Club History

Capt. Jack Roulac, Member #1

As a result of a meeting of Teddy Roosevelt and friends in 1908, thirty-four men sat down at the first dinner of the Adventurers’ Club given at Joel’s Restaurant in New York in the year 1912. They were soldiers, sailors, hunters, trappers, travelers, journalists, authors and scientists. Four toasts were offered: “To Adventure, the Shadow of Every Red-Blooded Man;” “To the Game;” “To Every Lost Trail, Lost Cause, and Lost Comrade;” and last “To Gentlemen Adventurers.”

Bernie Harris presents 2002 President Mike Smith with an expedition Flag at Night Of High Adventure.

 

Thus was the first Adventurers’ Club inaugurated and such are the personnel and spirit of all of the Adventurers’ Clubs. From this original Club have been founded The Adventurers’ Club, Chicago, in 1913; The Adventurers’ Club, Los Angeles, in 1921; The Adventurers’ Club, Copenhagen, in 1937; and The Adventurers’ Club, Honolulu, in 1955. The Club is affiliated with the Savage Club in London, the Travelers Clubs in Oslo and Istanbul, and the Adventurers’ Clubs in Pretoria and Singapore. The Club has always attracted the best and the brightest of the world‘s most adventurous spirits.

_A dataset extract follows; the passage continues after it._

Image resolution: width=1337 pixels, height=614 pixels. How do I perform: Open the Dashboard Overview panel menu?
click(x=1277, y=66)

A group of members of The Adventurers’ Club, then resident in Los Angeles, met informally many times in 1921. Under the leadership of Capt. Jack W. Roulac, they perfected plans for the organization of The Adventurers’ Club of Los Angeles. The Adventurers’ Club of Chicago forwarded copies of their Constitution and other papers, together with a flag, and on February 13, 1922, the Articles of Incorporations were filed with the Secretary of State for California. The Club has met every Thursday (holidays excepted) at locations ranging from The Wilton Studio, Chamber of Commerce Building (beginning March 8, 1922), to the present headquarters at 2433 North Broadway (beginning April 7, 1994).

In 1939 a flag was designed by Ginger Lamb, wife of Dana Lamb, and issued to Dr. E.A. Peterson to be flown on Hummel Hummel in his cruise to the South Pacific, being returned several years later. The same flag then was carried by the Lambs in the jungles of Guatemala and Yucatan. This design was the official flag until 1953 when a new official flag designed by Edison Ostrom was adopted. Since then about 35 of these flags have been issued and returned to hang on our walls, inscribed by people met and strange names of far places.

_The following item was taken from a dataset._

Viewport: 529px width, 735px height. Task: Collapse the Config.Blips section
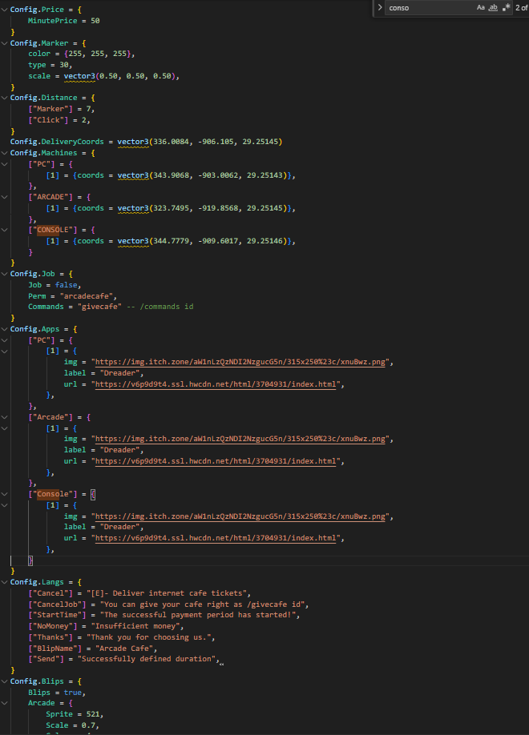click(x=4, y=681)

They have been carried to the rough country of Baja California, to the summit of Mount Ararat and the Matterhorn, in the Amazon jungles and over the Humac Mountains into Brazil from French Guiana, to Antarctica and the length of the Mackenzie River to the Artic, rivers of the Nile and Congo, river runs of the Grand Canyon of the Colorado and El Sumidero Canyon of Mexico, to the “Lost World in Venezuela,” the jungles of New Guinea, outback in Australia, on small craft to numerous islands of the Pacific, and many other places.